Retype, exactly and with both ends included, the lines below from the one containing "The image size is (332, 266)." through the end; omit the pictures.

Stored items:
"""

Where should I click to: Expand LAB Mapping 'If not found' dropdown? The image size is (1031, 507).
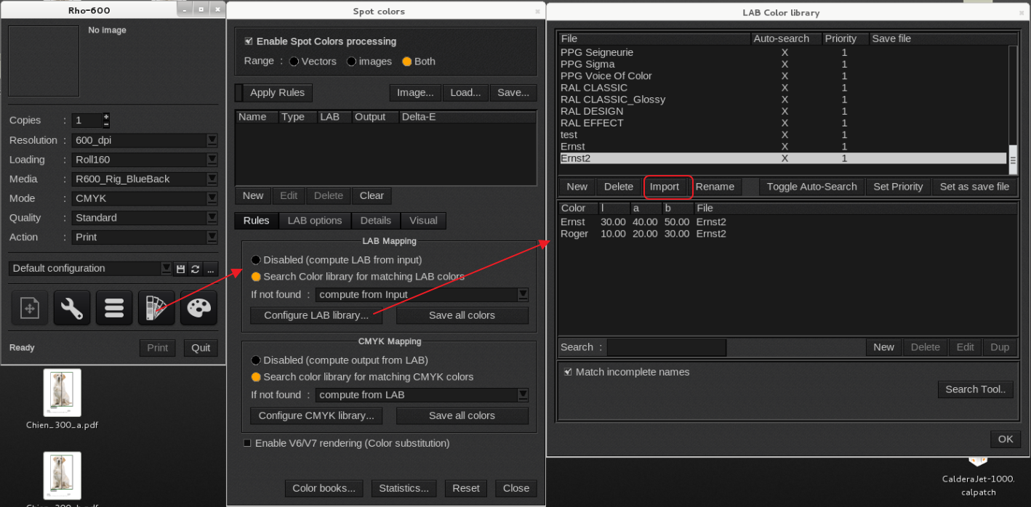pos(522,295)
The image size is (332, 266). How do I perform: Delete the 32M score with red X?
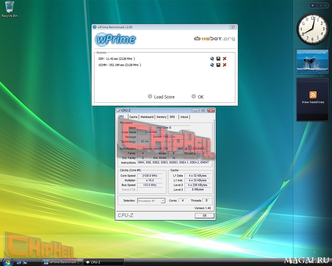pyautogui.click(x=225, y=59)

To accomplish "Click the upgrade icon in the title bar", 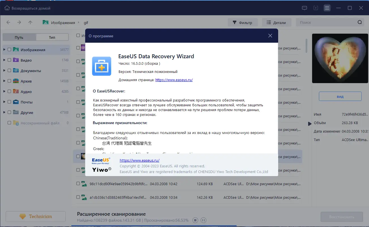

"""

RESPONSE TO THIS TASK:
The image size is (332, 266). How do I perform: Delete the 32M score with red X?
pyautogui.click(x=225, y=59)

To accomplish "Click the upgrade icon in the title bar", 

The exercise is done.